Тилон вкатил на куртку несколько булыжников и свалил сверху следующие.
- Наблюдать за вами, конечно, занятно, а вот жить так – пожалуй, нет.
- Как он? Он жив? Он поправится?
Дайенн вздохнула.
- Не знаю. Я сейчас ничего не могу вам ответить. Прежде всего потому, что не могу понять, что с ним. То, что происходит с клетками его тела, мне незнакомо и необъяснимо. Их структура, их природа меняется… таким образом, какой мягко назвать немыслимым.
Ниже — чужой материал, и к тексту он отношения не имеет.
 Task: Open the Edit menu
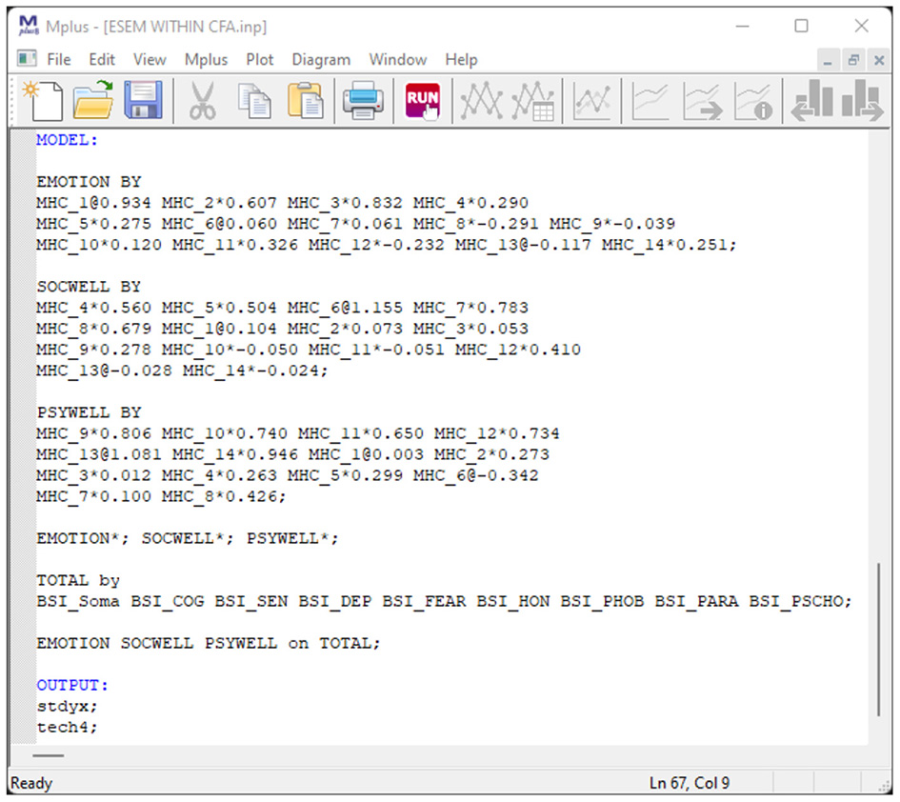pos(102,59)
Пока изменения составляют, в отдельных тканях и органах, от 30 до 40%, предполагаю, что когда процент изменённой ткани перевалит за 50 – жизнедеятельность… будет больше невозможна.
- Сколько времени у нас есть, чтобы спасти его?
- От шести до двенадцати часов – при условии, что скорость дегенерации будет постоянной, но даже при том, совершенно невозможно спрогнозировать… вектор изменения, новые очаги вспыхивают хаотично, реакции начинают идти то быстрее, то медленнее на отдельных участках… Но чтобы спасти его, надо знать, как. Это не просто некроз, это не что-то, хотя бы отдалённо нам знакомое. Я перепробовала всё…
Кроме Дайенн, в медблоке так же находились Диус и Эркена. Вадим перевёл взгляд с одного на другого – лиц не видно, Диус сидит, опустив лицо в ладони, Эркена стоит над кушеткой спиной к двери.
- В недобрый час отлучился Альберт…
- За 12 часов мы даже до Деркты добраться не сможем. За 6 тем более.
- Что за твари… Безумные, агрессивные твари…
- Как-то непонятно… – почесал подбородок Гидеон, подпирающий стенку в коридоре рядом с медблоком, – зачем они стреляли в него? Не, ну в чём их логика, если это – Дэвид Шеридан, именно тот, кто нужен им живым?
- Во-первых, они могли стрелять и не в него, на такой скорости, с такой высоты сложно соблюсти ювелирную точность. Во-вторых… они могли просто не ожидать, что мы сможем так быстро его унести, да и что он успеет их нейтрализовать. По идее – перестреляв нас всех, они неспеша открыли бы корабль, благо, сопротивления Дэвид оказать бы не смог. Шесть часов им хватило бы, а дальше он им живым и не нужен.
- Почему… – Диус поднял окаменевшее лицо, – почему это снова, в очередной чёртов раз, происходит именно с ним? Почему они не могли промахнуться и попасть по мне? Пожалуйста… ловите их так, чтобы я не знал, не видел, не слышал. Я хочу уничтожить их, всех до единого…
Рука Дэвида в его руке напоминала истлевший палый лист – хрупкие косточки, почти прозрачная кожа, и Диус боялся выпустить эту руку – что, если от неосторожного движения она рассыплется в прах, и боялся перевести взгляд на его лицо.